Task brief: The complete listing should be restated word for word.

Input material:
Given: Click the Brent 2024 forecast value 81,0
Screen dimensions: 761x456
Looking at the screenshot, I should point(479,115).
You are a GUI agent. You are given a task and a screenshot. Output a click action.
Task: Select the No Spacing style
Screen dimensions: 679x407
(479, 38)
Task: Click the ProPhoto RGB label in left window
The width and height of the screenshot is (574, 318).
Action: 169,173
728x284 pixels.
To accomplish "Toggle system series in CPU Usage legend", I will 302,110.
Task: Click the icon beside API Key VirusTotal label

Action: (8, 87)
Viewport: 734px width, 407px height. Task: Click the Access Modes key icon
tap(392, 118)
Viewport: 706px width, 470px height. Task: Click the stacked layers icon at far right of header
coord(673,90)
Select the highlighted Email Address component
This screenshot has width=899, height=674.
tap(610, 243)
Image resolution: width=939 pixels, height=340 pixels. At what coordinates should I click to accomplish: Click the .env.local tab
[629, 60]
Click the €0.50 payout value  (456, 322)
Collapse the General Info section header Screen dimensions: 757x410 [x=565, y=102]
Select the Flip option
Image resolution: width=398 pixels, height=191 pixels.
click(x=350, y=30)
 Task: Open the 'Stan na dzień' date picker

Task response:
Given: Click the Brent 2024 forecast value 81,0
Screen dimensions: 761x456
Looking at the screenshot, I should point(479,115).
You are a GUI agent. You are given a task and a screenshot. Output a click action.
Task: Select the No Spacing style
Screen dimensions: 679x407
(479, 38)
Task: Click the ProPhoto RGB label in left window
The width and height of the screenshot is (574, 318).
Action: 169,173
728x284 pixels.
To accomplish "Toggle system series in CPU Usage legend", I will 302,110.
Task: Click the icon beside API Key VirusTotal label

Action: (8, 87)
Viewport: 734px width, 407px height. Task: Click the Access Modes key icon
tap(392, 118)
Viewport: 706px width, 470px height. Task: Click the stacked layers icon at far right of header
coord(673,90)
Select the highlighted Email Address component
This screenshot has width=899, height=674.
tap(610, 243)
Image resolution: width=939 pixels, height=340 pixels. At what coordinates should I click to accomplish: Click the .env.local tab
[629, 60]
Click the €0.50 payout value  (456, 322)
Collapse the General Info section header Screen dimensions: 757x410 [x=565, y=102]
Select the Flip option
Image resolution: width=398 pixels, height=191 pixels.
click(x=350, y=30)
 Task: Open the 'Stan na dzień' date picker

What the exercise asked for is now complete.